"""

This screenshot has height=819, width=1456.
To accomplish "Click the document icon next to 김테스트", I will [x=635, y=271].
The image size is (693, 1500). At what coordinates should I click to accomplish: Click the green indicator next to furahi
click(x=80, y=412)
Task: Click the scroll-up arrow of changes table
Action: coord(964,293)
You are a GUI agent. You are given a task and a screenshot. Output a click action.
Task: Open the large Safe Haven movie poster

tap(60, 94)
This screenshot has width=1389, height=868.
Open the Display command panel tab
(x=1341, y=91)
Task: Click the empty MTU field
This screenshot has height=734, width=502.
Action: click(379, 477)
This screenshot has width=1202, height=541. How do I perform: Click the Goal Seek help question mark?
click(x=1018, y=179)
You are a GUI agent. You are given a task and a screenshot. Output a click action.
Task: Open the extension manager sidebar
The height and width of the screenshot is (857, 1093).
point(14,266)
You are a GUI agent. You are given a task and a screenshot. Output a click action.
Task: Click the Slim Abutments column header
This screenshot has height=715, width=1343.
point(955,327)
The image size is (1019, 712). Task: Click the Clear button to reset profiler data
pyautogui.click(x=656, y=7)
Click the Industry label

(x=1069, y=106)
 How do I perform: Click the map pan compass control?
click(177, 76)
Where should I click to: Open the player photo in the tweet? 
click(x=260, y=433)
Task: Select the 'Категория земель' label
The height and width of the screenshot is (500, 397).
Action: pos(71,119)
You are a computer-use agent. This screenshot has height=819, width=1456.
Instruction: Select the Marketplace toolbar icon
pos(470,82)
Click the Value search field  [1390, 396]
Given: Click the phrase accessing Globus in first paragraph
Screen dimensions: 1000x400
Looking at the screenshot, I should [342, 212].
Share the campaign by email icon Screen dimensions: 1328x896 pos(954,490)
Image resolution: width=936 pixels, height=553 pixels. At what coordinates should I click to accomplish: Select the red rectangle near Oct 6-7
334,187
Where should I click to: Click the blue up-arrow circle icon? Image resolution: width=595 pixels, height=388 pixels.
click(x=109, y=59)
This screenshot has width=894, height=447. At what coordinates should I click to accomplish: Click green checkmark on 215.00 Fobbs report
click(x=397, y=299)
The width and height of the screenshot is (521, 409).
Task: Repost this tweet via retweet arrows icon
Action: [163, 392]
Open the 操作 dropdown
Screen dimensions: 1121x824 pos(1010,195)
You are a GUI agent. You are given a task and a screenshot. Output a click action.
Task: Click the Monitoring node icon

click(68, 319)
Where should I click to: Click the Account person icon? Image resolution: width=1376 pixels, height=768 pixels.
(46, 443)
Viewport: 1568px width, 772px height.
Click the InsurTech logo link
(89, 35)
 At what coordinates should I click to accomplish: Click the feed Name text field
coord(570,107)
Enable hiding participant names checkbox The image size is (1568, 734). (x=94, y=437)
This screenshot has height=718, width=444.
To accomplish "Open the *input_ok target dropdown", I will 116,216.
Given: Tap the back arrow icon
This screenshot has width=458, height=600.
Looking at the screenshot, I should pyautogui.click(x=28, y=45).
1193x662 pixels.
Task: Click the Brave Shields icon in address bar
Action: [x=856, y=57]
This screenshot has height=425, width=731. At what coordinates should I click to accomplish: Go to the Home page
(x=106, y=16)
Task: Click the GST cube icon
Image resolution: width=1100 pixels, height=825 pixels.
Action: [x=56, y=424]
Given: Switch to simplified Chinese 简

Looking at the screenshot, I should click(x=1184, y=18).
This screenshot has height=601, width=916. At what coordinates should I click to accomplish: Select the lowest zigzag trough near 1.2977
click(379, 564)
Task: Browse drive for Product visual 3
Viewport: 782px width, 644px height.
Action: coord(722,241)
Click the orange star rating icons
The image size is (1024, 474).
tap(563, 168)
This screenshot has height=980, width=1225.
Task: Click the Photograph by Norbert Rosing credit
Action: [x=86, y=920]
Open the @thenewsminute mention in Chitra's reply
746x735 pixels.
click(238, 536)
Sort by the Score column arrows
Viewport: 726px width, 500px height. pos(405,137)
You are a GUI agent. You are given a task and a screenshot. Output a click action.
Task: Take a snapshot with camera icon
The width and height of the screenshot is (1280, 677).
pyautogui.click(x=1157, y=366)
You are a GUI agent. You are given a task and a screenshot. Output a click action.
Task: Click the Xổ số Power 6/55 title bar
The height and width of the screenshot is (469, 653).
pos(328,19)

"""

**BRIEF**
The reply must present every entry, transcribed with its exact wording.

**RESULT OF THE TASK**
This screenshot has height=819, width=1456.
To accomplish "Click the document icon next to 김테스트", I will [x=635, y=271].
The image size is (693, 1500). At what coordinates should I click to accomplish: Click the green indicator next to furahi
click(x=80, y=412)
Task: Click the scroll-up arrow of changes table
Action: coord(964,293)
You are a GUI agent. You are given a task and a screenshot. Output a click action.
Task: Open the large Safe Haven movie poster

tap(60, 94)
This screenshot has width=1389, height=868.
Open the Display command panel tab
(x=1341, y=91)
Task: Click the empty MTU field
This screenshot has height=734, width=502.
Action: click(379, 477)
This screenshot has width=1202, height=541. How do I perform: Click the Goal Seek help question mark?
click(x=1018, y=179)
You are a GUI agent. You are given a task and a screenshot. Output a click action.
Task: Open the extension manager sidebar
The height and width of the screenshot is (857, 1093).
point(14,266)
You are a GUI agent. You are given a task and a screenshot. Output a click action.
Task: Click the Slim Abutments column header
This screenshot has height=715, width=1343.
point(955,327)
The image size is (1019, 712). Task: Click the Clear button to reset profiler data
pyautogui.click(x=656, y=7)
Click the Industry label

(x=1069, y=106)
 How do I perform: Click the map pan compass control?
click(177, 76)
Where should I click to: Open the player photo in the tweet? 
click(x=260, y=433)
Task: Select the 'Категория земель' label
The height and width of the screenshot is (500, 397).
Action: pos(71,119)
You are a computer-use agent. This screenshot has height=819, width=1456.
Instruction: Select the Marketplace toolbar icon
pos(470,82)
Click the Value search field  [1390, 396]
Given: Click the phrase accessing Globus in first paragraph
Screen dimensions: 1000x400
Looking at the screenshot, I should [342, 212].
Share the campaign by email icon Screen dimensions: 1328x896 pos(954,490)
Image resolution: width=936 pixels, height=553 pixels. At what coordinates should I click to accomplish: Select the red rectangle near Oct 6-7
334,187
Where should I click to: Click the blue up-arrow circle icon? Image resolution: width=595 pixels, height=388 pixels.
click(x=109, y=59)
This screenshot has width=894, height=447. At what coordinates should I click to accomplish: Click green checkmark on 215.00 Fobbs report
click(x=397, y=299)
The width and height of the screenshot is (521, 409).
Task: Repost this tweet via retweet arrows icon
Action: [163, 392]
Open the 操作 dropdown
Screen dimensions: 1121x824 pos(1010,195)
You are a GUI agent. You are given a task and a screenshot. Output a click action.
Task: Click the Monitoring node icon

click(68, 319)
Where should I click to: Click the Account person icon? Image resolution: width=1376 pixels, height=768 pixels.
(46, 443)
Viewport: 1568px width, 772px height.
Click the InsurTech logo link
(89, 35)
 At what coordinates should I click to accomplish: Click the feed Name text field
coord(570,107)
Enable hiding participant names checkbox The image size is (1568, 734). (x=94, y=437)
This screenshot has height=718, width=444.
To accomplish "Open the *input_ok target dropdown", I will 116,216.
Given: Tap the back arrow icon
This screenshot has width=458, height=600.
Looking at the screenshot, I should pyautogui.click(x=28, y=45).
1193x662 pixels.
Task: Click the Brave Shields icon in address bar
Action: [x=856, y=57]
This screenshot has height=425, width=731. At what coordinates should I click to accomplish: Go to the Home page
(x=106, y=16)
Task: Click the GST cube icon
Image resolution: width=1100 pixels, height=825 pixels.
Action: [x=56, y=424]
Given: Switch to simplified Chinese 简

Looking at the screenshot, I should click(x=1184, y=18).
This screenshot has height=601, width=916. At what coordinates should I click to accomplish: Select the lowest zigzag trough near 1.2977
click(379, 564)
Task: Browse drive for Product visual 3
Viewport: 782px width, 644px height.
Action: coord(722,241)
Click the orange star rating icons
The image size is (1024, 474).
tap(563, 168)
This screenshot has height=980, width=1225.
Task: Click the Photograph by Norbert Rosing credit
Action: [x=86, y=920]
Open the @thenewsminute mention in Chitra's reply
746x735 pixels.
click(238, 536)
Sort by the Score column arrows
Viewport: 726px width, 500px height. pos(405,137)
You are a GUI agent. You are given a task and a screenshot. Output a click action.
Task: Take a snapshot with camera icon
The width and height of the screenshot is (1280, 677).
pyautogui.click(x=1157, y=366)
You are a GUI agent. You are given a task and a screenshot. Output a click action.
Task: Click the Xổ số Power 6/55 title bar
The height and width of the screenshot is (469, 653).
pos(328,19)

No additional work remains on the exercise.